— DATA FOR PROCESSING —
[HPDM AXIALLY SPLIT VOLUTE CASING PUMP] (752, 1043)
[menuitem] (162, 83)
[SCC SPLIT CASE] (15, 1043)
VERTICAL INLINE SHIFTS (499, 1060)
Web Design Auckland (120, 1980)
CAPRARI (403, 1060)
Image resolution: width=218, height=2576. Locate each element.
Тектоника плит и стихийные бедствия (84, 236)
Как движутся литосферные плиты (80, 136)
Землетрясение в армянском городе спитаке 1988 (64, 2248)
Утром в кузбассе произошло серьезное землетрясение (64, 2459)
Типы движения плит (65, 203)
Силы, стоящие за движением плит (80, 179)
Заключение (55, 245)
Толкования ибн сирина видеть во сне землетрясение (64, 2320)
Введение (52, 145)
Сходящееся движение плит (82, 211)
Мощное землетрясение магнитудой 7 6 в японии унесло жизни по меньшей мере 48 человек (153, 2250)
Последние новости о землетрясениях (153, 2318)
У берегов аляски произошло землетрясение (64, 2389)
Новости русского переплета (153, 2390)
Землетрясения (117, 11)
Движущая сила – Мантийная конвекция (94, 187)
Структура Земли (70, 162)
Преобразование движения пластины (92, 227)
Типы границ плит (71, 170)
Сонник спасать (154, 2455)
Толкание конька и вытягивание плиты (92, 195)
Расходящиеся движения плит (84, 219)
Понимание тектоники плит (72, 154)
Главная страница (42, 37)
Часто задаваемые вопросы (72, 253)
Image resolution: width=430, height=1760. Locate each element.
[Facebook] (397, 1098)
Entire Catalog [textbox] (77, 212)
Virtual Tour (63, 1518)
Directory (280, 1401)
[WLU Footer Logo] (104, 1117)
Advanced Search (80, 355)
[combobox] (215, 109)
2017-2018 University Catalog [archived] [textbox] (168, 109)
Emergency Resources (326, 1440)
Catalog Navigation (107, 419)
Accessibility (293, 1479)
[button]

— ABOUT THIS EXERCISE —
Retype word for word everything in the listing above from the line that holds "Толкание конька и вытягивание плиты (92, 195)" down to the line that holds "Virtual Tour (63, 1518)". Keep both end lines and leave out the rest.

— TASK RESPONSE —
Толкание конька и вытягивание плиты (92, 195)
Расходящиеся движения плит (84, 219)
Понимание тектоники плит (72, 154)
Главная страница (42, 37)
Часто задаваемые вопросы (72, 253)
Image resolution: width=430, height=1760. Locate each element.
[Facebook] (397, 1098)
Entire Catalog [textbox] (77, 212)
Virtual Tour (63, 1518)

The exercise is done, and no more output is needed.